Although I agree with an approach that seeks evolutionary explanations for biological traits in general, and emotions in particular, there are a number of problems with the specific formulation in Nesse's paper that must be addressed.
2. Although I agree with an approach that seeks evolutionary explanations for biological traits in general, and emotions in particular, I have a number of problems with the specific formulation in Nesse's paper. For one thing, the word "mood" is used in a somewhat idiosyncratic way. To illustrate, the unabridged dictionary has three definitions: A conscious feeling or emotion; a fit of anger (archaic); or a prevailing attitude or disposition. In everyday usage "moodiness" is often equated with being temperamental, that is, showing many emotions in somewhat unpredictable ways. The use of the word "mood" to refer to feelings of happiness or sadness exclusively is part of psychiatric jargon and even there it is more likely to refer to states of mania and depression than to states of happiness and sadness. Nesse suggests that "high and low mood (i.e., ordinary happiness and sadness) are opposite sides of the same coin, as demonstrated in manic-depressive illness, and yet he states that he is not concerned with explaining mania, depression and grief. There is obvious confusion about the meaning of these different concepts, and opinions are far from unanimous about how different sadness, grief, and depression are from each other. Surely our explanations should not be limited to particular words; if relevant they should apply to synonymous concepts as well.
3. Second, the impression one receives from reading Nesse's paper is that we need to find one function for the capacity to experience high and low moods, under the assumption that we have a single continuum. This seems to me to be an unnecessarily restrictive assumption. It would imply that we require one explanation for fear and aggression by virtue of the fact that they are on a fight-flight (or approach-avoidance) continuum. The same would apply to such polarities as acceptance-disgust and love-hate. Most theories that have looked at this issue have sought separate explanations for the functions of fear and anger, joy and sadness, acceptance and disgust (Plutchik, 1980; 1991). In the same sense, it seems appropriate to seek separate functional explanations, if possible, for joy and sadness, rather than assuming that they alone, of all emotions, exist on a unique continuum.
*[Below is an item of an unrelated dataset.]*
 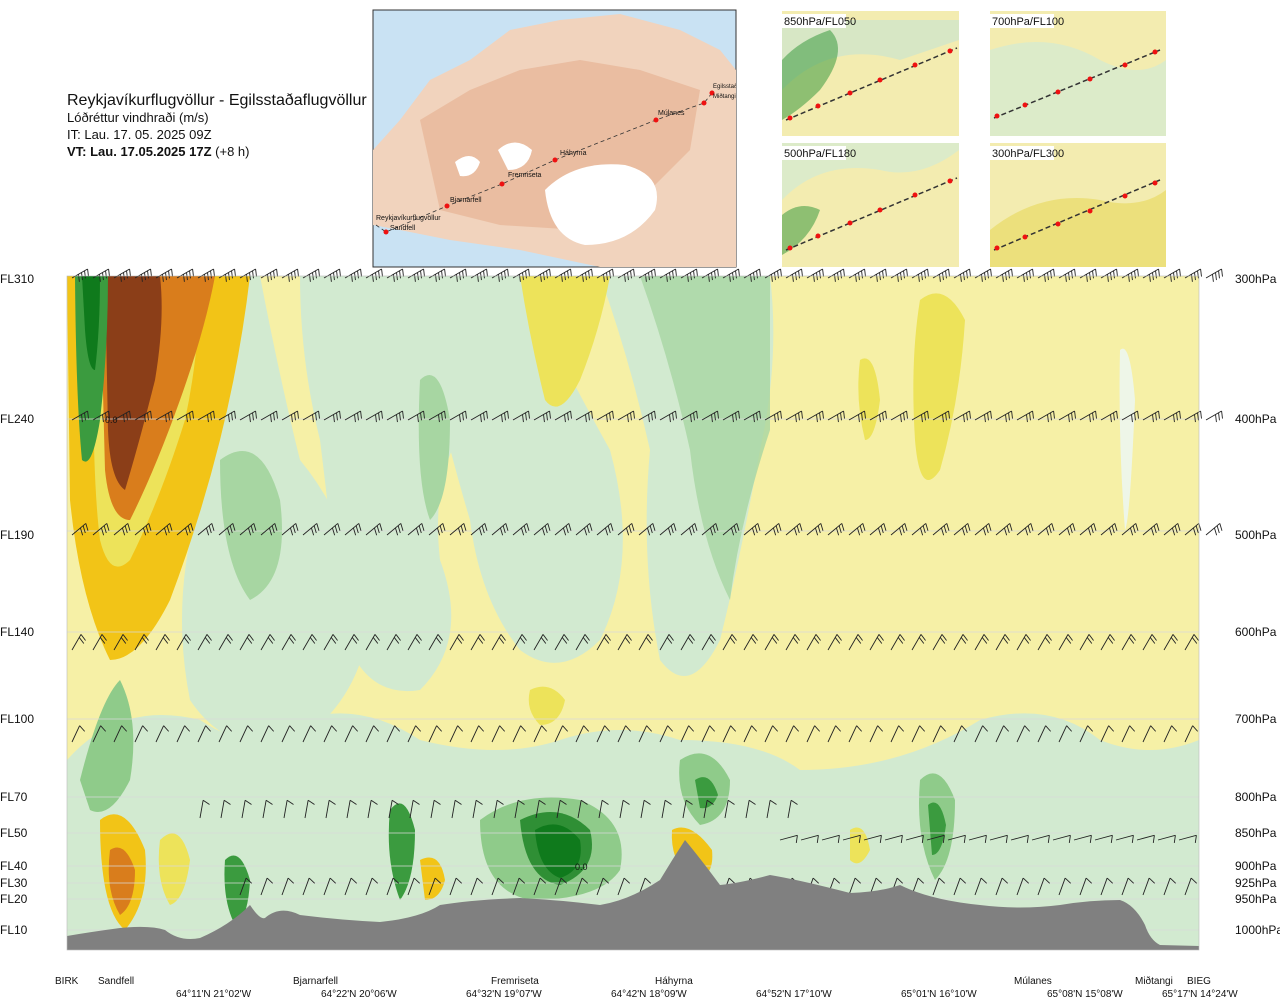 I want to click on issue-time: IT: Lau. 17. 05. 2025 09Z, so click(x=140, y=134).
4. My third point concerns the implication that happiness and sadness are inner states or feelings whose functions we are to discover. If we accept the evolutionary view of emotions, the feeling aspect of the complex process called an emotion is, from an evolutionary point of view, the most recent development -- and the least important. As Darwin (1872/1965) stated so clearly (and the ethologists have since demonstrated countless times), it is the communicative aspect of emotions that is the most significant for survival. Emotions are complex, homeostatic, behavioral feedback systems; their introspective aspect is the part that is the most variable and the most subject to distortion, defense, and repression (Plutchik, Kellerman and Conte, 1979). It is hardly likely, therefore, that evolution should create a survival mechanism on so variable a base.
5. My fourth and last point concerns the suggestion that mood is regulated by the "propitiousness of current circumstances." This is surely a circular definition, for the dictionary defines "propitious" as "favorably disposed, benevolent, advantageous." Thus, to say that propitiousness regulates mood is equivalent to saying that when things are favorable we feel good, and when they are not favorable, we feel bad. But how do we know what is favorable? The concept of propitiousness must somehow relate to specific classes of events that may influence survival if this explanation is to be based on evolutionary biology. What we need to identify are general universal events found at all evolutionary levels, events whose presence or absence influences survival. Key candidates for such events would be food, contact, and sex -- or their many learned symbolic equivalents. I suggest that the gain or loss of these special survival-related events (or their symbolic equivalents) in human adults are the basis for joy and sadness, just as other significant events are the bases for all emotions.
Nesse, R.M. (1991) What is mood for? PSYCOLOQUY 2.9.2.
Plutchik, R. (1991) The emotions. Lanham, MD: University Press of America.
Plutchik, R. (1980) Emotion: A psychoevolutionary synthesis. New York: Harper and Row.
Plutchik, R., Kellerman, H. and Conte, H.R. (1979) A structural theory of ego defenses and emotions. In C.E. Izard (Ed.) Emotions in personality and psychopathology. New York: Plenum.